# Living Aboard



## sailaway (Mar 12, 2009)

The wife and I spent 5 days living aboard the sailboat this last week. We spent a couple nights on the hook in the anchorages and a couple of nights at marinas. We caught a few fish along the way and had bicycles for transportation on the L.E. Islands. We used both AC and DC power which lead to maint. issues. I definatly need to put an inspection program together for the systems on the boat. Every thing was working but I have begun to notice some humidity driven corrosion. It was fun just living in a small salon about 12' long and 9' max beem. This area contained the galley, navigation station and setee table that dropped down into a bed for us. For cooking we used the alcohal stove, and a charcoal and gas stove. The galley ice box kept our fresh produce and drinks nice and cool, we only used about 30#s of ice. What few clothes we brought we threw in the V Birth (for me just a couple swim suits and tee shirts.) There was nothing more refreshing than hopping off the transom for a bath in Lake Erie. We also did some touring and exploring with the inflatable. The wind was fresh the whole week and the sunsets were beautiful. It was fun being on the schedule of sunrise and sunset, with a little supplimenting of 12 volt or candles. With no tv and leaving the radio off we had some great conversations and resolved some issues. (we can only get 30' away from each other on our boat.) The boat is a great escape from society for us and a great way to enjoy living. Sailaway


----------



## Expeditioner (Jan 6, 2009)

What type of sailboat do you have?


----------



## sailaway (Mar 12, 2009)

Expeditioner said:


> What type of sailboat do you have?


We currently have a 1985 ODay 31. We have owned a Catalina 27 and a Cape Dory 25. It takes at least 30' for 2 people to live reasonably comfortable, then you also have to enjoy that life style. We would eventually like to get a Beneteau 37. (dream on) and I also would enjoy having a Cheoy Lee Clipper Ketch. I love sails! I do prefer fiberglass boats from the late 60's to mid 70's, they were built like tanks and the full keel ones I would feel comfortable taking anywhere in the world.


----------



## Expeditioner (Jan 6, 2009)

sailaway said:


> We currently have a 1985 ODay 31. We have owned a Catalina 27 and a Cape Dory 25. It takes at least 30' for 2 people to live reasonably comfortable, then you also have to enjoy that life style. We would eventually like to get a Beneteau 37. (dream on) and I also would enjoy having a Cheoy Lee Clipper Ketch. I love sails! I do prefer fiberglass boats from the late 60's to mid 70's, they were built like tanks and the full keel ones I would feel comfortable taking anywhere in the world.

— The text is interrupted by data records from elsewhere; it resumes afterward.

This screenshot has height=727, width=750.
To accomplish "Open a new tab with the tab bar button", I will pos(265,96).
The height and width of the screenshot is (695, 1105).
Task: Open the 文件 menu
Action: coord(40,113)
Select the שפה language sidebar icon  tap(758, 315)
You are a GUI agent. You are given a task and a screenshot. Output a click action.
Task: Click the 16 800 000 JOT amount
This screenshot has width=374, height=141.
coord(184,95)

Cheoy Lee's are nice. My parents owned a 48' aft cockpit ketch. It was built in 1979. I sailed it up and down the eastern seaboard and to Costa Rica. I sold the boat 3 years ago.

How did you like the Catalina?


----------



## sailaway (Mar 12, 2009)

Expeditioner said:


> Cheoy Lee's are nice. My parents owned a 48' aft cockpit ketch. It was built in 1979. I sailed it up and down the eastern seaboard and to Costa Rica. I sold the boat 3 years ago.
> 
> How did you like the Catalina?


The Catalina was light and fast, but not quite as high quality as the ODay. At only 27' it was a little more bohemian for living on. It was also a 1973 and had space efficiency problems compared to the floating condos built today. It was the boat for the sailing I was doing at the time. Being more of a cookie cutter boat they are relatively inexpensive and there are alot of them around. I would probably lean more toward a higher quality boat. I like the idea of being able to go anywhere in the world.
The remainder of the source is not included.